Lesetext -
---

In Mazedonien haben sich am Mittwoch die Ereignisse überstürzt. Wenige Stunden nach einem blutigen Angriff der albanischen Rebellen auf einen Armeekonvoi haben die politischen Vertreter der slawischen und albanischen Mazedonier am Ohridsee ihre Unterschriften unter den Entwurf für ein Friedensabkommen gesetzt.

In Mazedonien haben sich am Mittwoch die Ereignisse überstürzt. Wenige Stunden nach einem blutigen Angriff der albanischen Rebellen auf einen Armeekonvoi haben die politischen Vertreter der slawischen und albanischen Mazedonier am Ohridsee ihre Unterschriften unter den Entwurf für ein Friedensabkommen gesetzt. Eine formelle Unterzeichnungszeremonie ist allerdings erst für Montag in Skopje geplant.

EU-Vermittler Francois Leotard erklärte, bis zur Unterzeichnung werde der "politische Prozess" noch weiter geführt. Die wichtigsten Streitpunkte wie die Aufwertung der albanischen Sprache und eine bessere Vertretung der albanischen Minderheit in den Polizeikräften waren schon zuvor ausgeräumt worden.

Zuerst hatte es im Laufe des Tages so ausgesehen, als würden nach dem blutigen Rebellenangriff auf den Armeekonvoi die Friedensverhandlungen kurz vor dem Ziel zusammenbrechen. Bei dem blutigen Überfall auf die Autobahn zwischen Skopje und Tetovo sind mindestens zehn Soldaten der Regierungstruppen ums Leben gekommen. In der Hauptstadt begann am Abend eine wütende Kundgebung mazedonischer Nationalisten, die vor dem Parlament Barrikaden errichteten und Schmährufe gegen den gemäßigten Präsidenten Boris Trajkowski skandierten. Aus Furcht vor Ausschreitungen haben die Behörden für die zentralmazedonische Stadt Prilep, Herkunftsort der getöteten Soldaten, eine nächtliche Ausgangssperre verhängt.

---

Ziel -
Schreiben Sie den Bericht über das Friedensabkommen in Mazedonien im Anschluss an seinen letzten Satz weiter.

---

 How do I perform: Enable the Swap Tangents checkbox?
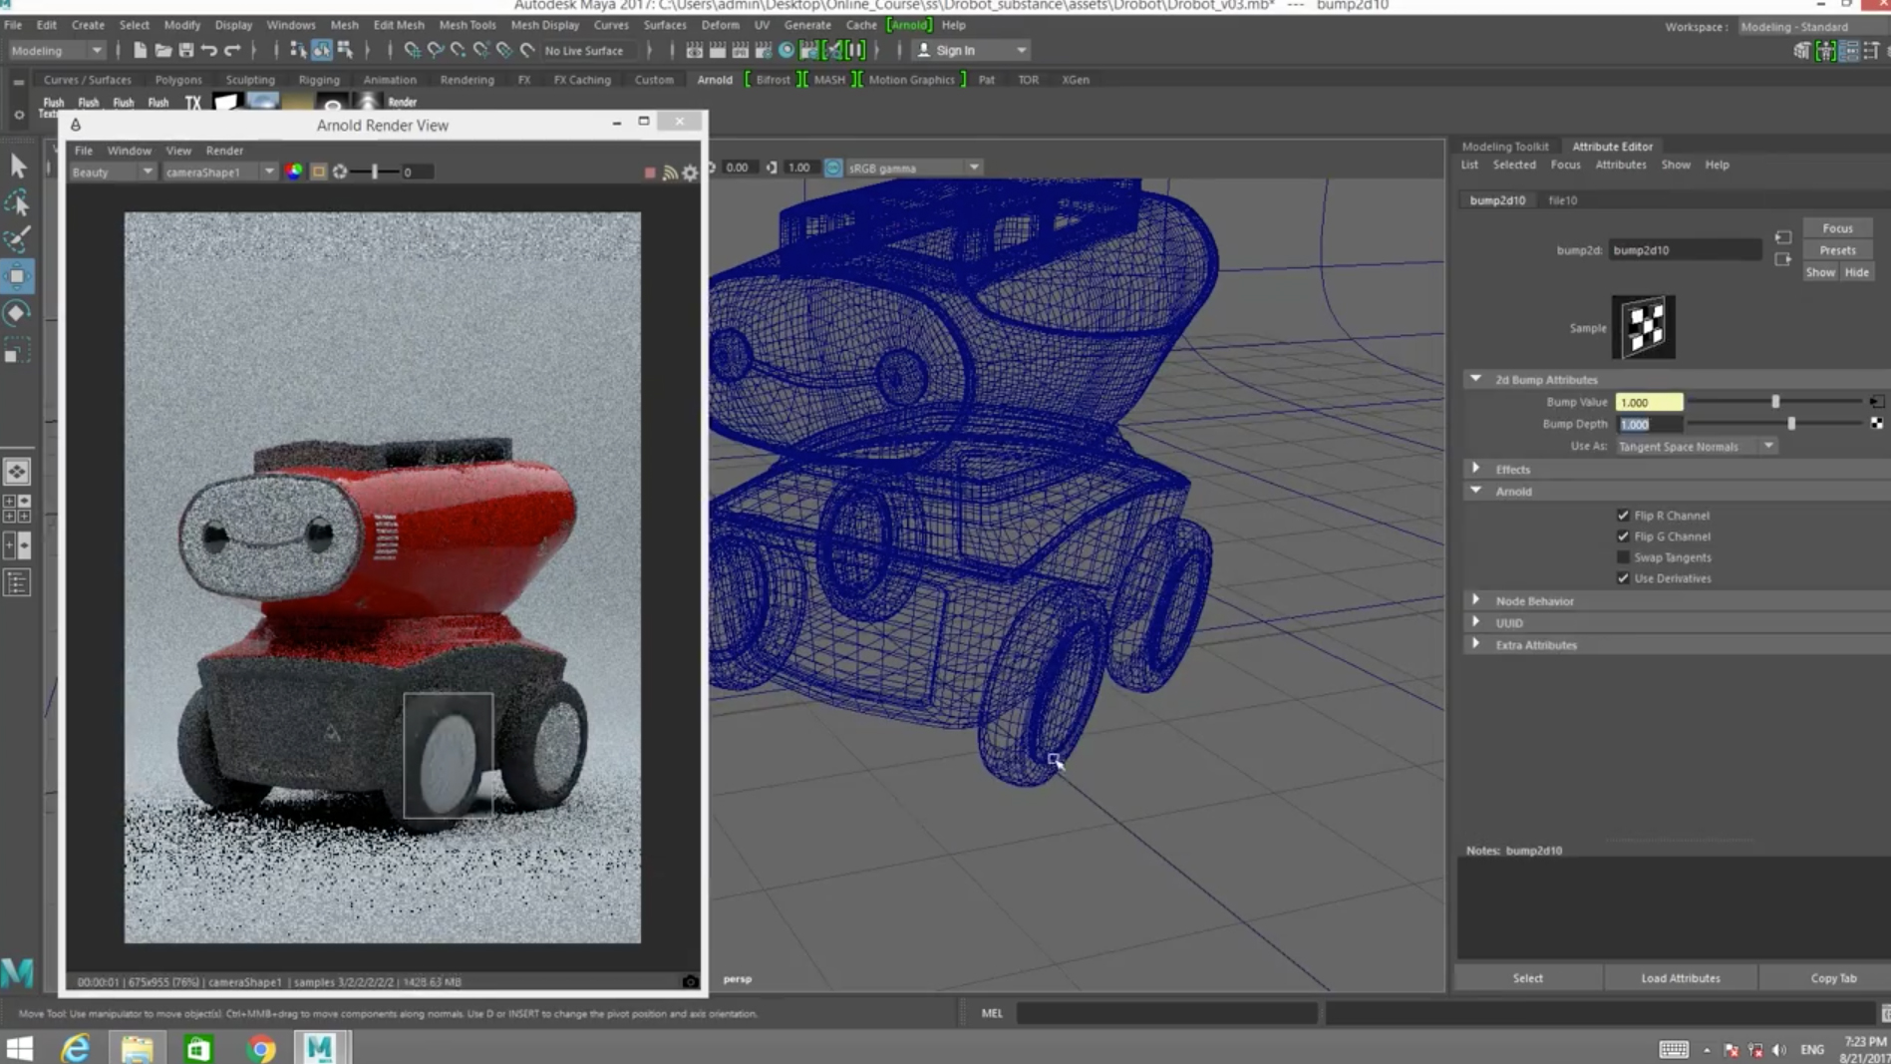click(1623, 557)
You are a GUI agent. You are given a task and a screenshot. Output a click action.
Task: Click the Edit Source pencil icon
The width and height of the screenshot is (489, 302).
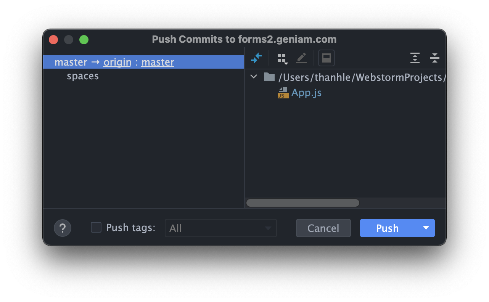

---

Antwort -
Der Überfall auf der Autobahn war der bisher schwerste Zwischenfall im sechs Monate alten Konflikt zwischen albanischen Rebellen und mazedonischen Regierungstruppen. Die Rebellen schossen rund 20 Kilometer westlich von Skopje mit Panzergranaten und Maschinengewehren auf den Konvoi mit Autobussen und Armeelastwagen. Die Polizei blockierte den Verkehr bereits an der Ausfahrt der Hauptstadt Richtung Tetovo. Die Armee flog mit Hubschraubern Angriffe gegen die Stellungen der Rebellen südlich der Autobahn. Die Kämpfe erfassten am Nachmittag laut Augenzeugen auch die abgeschnittene Stadt Tetovo. In der albanischen Hochburg soll es zu Straßenkämpfen und Plünderungen von Geschäften gekommen sein.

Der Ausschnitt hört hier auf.